● BRIEF:
All lines from the start of the listing below through the line containing "Given: Open the CLI console icon" are to be written out again exactly, and no others.

● EXTRACTED DATA:
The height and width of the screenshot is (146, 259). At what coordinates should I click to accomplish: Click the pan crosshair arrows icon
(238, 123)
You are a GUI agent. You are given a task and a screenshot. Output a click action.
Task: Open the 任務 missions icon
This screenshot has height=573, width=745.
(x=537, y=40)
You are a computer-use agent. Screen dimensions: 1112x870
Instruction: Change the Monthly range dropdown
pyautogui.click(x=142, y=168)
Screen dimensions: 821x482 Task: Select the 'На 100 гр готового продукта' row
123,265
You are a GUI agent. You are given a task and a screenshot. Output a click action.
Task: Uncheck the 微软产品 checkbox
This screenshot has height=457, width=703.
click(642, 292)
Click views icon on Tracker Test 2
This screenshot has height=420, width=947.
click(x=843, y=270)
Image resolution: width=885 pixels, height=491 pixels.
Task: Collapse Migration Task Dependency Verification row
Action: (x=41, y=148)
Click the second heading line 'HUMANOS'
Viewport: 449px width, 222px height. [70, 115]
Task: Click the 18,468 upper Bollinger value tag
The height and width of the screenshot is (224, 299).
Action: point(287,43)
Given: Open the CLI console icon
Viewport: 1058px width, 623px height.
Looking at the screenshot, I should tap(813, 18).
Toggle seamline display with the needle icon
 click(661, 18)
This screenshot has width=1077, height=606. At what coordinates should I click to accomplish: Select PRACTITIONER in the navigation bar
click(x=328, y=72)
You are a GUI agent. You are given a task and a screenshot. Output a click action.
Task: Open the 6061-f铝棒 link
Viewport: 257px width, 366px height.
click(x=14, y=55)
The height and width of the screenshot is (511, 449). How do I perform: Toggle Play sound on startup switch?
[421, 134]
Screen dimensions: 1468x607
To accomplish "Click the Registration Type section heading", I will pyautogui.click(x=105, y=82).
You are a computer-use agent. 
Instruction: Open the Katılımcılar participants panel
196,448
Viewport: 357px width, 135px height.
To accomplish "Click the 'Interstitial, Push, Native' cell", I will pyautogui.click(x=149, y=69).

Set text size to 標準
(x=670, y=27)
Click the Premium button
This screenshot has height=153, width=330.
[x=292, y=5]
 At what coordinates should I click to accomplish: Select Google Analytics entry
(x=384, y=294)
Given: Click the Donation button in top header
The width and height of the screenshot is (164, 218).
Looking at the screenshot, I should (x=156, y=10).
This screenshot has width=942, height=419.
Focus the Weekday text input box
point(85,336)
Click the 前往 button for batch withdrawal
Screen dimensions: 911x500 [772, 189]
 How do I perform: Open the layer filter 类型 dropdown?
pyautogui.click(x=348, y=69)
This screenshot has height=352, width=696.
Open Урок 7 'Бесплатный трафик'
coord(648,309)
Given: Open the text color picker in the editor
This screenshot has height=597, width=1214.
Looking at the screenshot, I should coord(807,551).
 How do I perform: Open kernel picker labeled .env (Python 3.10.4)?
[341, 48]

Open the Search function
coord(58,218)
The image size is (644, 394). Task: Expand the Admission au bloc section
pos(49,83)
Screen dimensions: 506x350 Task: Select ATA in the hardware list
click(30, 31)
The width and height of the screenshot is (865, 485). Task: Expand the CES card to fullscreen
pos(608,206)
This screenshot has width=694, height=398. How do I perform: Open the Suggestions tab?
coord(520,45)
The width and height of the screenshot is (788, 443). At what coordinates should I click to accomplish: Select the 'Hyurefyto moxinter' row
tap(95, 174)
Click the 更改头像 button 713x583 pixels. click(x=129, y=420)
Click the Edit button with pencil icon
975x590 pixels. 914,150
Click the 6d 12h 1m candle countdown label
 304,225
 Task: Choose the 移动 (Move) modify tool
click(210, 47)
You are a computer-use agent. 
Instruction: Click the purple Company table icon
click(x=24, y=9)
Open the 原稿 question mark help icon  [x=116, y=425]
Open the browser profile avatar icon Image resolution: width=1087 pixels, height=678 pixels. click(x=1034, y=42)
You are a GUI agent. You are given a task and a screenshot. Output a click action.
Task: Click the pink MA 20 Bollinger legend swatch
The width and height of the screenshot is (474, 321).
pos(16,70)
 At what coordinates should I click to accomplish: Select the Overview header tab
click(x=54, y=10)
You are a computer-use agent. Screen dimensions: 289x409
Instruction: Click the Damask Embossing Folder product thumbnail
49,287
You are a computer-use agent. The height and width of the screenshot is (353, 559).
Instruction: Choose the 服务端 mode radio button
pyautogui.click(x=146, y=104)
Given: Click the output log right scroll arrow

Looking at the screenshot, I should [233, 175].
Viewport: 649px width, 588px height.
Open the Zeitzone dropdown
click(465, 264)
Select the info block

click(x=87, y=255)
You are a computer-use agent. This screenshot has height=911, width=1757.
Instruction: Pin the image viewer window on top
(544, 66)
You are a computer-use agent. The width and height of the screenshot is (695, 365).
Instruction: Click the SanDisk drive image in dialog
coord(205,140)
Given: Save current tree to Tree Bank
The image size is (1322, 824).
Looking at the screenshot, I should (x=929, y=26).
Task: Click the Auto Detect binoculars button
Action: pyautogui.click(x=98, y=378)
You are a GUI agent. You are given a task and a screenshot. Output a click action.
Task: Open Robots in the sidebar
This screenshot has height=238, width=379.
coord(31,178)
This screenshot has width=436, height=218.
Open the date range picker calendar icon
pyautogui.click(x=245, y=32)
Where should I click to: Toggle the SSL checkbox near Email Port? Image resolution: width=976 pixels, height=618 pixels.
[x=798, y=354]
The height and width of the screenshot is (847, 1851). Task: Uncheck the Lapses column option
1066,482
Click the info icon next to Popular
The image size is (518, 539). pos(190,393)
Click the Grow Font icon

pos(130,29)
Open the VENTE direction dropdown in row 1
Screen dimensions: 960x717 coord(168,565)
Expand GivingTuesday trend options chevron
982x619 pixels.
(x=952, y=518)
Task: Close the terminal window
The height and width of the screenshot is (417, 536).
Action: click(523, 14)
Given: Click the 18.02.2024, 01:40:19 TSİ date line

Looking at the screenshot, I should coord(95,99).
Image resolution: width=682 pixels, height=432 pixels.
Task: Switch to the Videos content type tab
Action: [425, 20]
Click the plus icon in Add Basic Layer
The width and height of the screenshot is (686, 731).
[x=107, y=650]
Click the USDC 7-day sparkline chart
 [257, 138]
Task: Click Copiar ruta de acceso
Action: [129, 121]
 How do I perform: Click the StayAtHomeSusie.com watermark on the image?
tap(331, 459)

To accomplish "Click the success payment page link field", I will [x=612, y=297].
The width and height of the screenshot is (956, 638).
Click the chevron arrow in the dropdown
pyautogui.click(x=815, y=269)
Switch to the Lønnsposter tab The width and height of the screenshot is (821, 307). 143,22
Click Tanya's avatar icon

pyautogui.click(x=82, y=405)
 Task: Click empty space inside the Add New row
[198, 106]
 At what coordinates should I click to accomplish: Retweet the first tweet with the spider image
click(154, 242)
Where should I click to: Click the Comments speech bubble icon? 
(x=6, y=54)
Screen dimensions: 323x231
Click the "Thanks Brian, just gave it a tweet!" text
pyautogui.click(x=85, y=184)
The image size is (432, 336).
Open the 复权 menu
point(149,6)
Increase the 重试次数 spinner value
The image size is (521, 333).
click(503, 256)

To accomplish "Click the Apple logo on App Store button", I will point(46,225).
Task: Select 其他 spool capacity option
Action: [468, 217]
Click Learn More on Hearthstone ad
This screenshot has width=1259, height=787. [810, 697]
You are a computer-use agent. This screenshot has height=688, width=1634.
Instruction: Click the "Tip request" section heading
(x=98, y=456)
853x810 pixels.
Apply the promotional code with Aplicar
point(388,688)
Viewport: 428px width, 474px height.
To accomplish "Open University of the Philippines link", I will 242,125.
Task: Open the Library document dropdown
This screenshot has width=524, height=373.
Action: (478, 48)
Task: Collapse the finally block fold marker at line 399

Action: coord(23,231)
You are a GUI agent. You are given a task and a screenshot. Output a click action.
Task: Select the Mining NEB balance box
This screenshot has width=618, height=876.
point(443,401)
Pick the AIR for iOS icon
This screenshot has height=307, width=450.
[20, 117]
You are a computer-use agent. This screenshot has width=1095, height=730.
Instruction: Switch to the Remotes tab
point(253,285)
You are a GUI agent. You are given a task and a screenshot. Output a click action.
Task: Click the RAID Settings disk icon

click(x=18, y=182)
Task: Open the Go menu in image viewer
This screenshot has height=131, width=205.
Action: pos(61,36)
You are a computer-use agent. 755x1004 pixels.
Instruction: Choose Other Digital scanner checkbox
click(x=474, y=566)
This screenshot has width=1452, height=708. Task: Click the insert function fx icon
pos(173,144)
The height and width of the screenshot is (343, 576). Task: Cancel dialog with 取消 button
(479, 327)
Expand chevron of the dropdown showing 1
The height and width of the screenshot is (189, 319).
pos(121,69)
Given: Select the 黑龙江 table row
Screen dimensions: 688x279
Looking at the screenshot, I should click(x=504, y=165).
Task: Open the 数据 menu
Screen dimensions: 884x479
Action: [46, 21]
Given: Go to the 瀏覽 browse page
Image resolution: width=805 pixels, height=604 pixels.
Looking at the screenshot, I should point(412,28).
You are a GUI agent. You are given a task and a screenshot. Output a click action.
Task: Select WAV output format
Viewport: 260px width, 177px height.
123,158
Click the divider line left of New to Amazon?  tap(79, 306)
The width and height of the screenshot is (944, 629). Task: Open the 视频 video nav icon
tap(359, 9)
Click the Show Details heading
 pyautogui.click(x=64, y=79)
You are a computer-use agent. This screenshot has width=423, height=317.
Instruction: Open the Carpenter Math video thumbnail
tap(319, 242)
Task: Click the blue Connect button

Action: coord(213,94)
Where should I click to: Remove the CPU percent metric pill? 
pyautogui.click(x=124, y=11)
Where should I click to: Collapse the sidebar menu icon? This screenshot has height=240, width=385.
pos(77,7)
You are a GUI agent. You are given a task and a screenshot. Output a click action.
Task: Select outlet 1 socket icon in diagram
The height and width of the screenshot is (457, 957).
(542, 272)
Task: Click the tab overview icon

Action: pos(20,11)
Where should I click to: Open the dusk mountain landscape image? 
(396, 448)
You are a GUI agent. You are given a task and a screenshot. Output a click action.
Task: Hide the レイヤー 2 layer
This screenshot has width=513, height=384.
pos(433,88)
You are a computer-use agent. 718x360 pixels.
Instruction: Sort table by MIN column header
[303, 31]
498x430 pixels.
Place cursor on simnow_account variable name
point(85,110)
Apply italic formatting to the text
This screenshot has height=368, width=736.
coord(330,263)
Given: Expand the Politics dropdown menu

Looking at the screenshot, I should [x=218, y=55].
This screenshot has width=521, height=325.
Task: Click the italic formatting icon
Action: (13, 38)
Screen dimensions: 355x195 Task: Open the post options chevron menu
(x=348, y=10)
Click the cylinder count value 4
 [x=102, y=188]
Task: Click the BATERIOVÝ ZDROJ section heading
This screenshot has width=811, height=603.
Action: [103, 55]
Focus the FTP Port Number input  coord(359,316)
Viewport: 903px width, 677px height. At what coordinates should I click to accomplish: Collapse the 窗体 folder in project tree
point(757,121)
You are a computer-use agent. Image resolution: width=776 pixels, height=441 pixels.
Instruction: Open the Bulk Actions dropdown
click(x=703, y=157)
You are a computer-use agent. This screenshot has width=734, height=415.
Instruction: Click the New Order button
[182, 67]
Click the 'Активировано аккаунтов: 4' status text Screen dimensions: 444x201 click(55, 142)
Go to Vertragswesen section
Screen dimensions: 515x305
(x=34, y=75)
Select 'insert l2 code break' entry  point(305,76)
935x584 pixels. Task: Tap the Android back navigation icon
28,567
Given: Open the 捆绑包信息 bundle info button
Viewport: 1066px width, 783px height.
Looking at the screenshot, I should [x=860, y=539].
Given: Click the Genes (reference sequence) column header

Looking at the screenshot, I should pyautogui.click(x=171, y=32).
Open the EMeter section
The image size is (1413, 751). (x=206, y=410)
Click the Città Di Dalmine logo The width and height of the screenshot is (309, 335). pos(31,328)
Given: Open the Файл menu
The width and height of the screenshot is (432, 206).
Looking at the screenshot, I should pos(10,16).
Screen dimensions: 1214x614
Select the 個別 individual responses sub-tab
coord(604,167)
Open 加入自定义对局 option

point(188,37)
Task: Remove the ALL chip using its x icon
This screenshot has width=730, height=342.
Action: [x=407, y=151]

● ANSWER:
The height and width of the screenshot is (146, 259). At what coordinates should I click to accomplish: Click the pan crosshair arrows icon
(238, 123)
You are a GUI agent. You are given a task and a screenshot. Output a click action.
Task: Open the 任務 missions icon
This screenshot has height=573, width=745.
(x=537, y=40)
You are a computer-use agent. Screen dimensions: 1112x870
Instruction: Change the Monthly range dropdown
pyautogui.click(x=142, y=168)
Screen dimensions: 821x482 Task: Select the 'На 100 гр готового продукта' row
123,265
You are a GUI agent. You are given a task and a screenshot. Output a click action.
Task: Uncheck the 微软产品 checkbox
This screenshot has height=457, width=703.
click(642, 292)
Click views icon on Tracker Test 2
This screenshot has height=420, width=947.
click(x=843, y=270)
Image resolution: width=885 pixels, height=491 pixels.
Task: Collapse Migration Task Dependency Verification row
Action: (x=41, y=148)
Click the second heading line 'HUMANOS'
Viewport: 449px width, 222px height. [70, 115]
Task: Click the 18,468 upper Bollinger value tag
The height and width of the screenshot is (224, 299).
Action: point(287,43)
Given: Open the CLI console icon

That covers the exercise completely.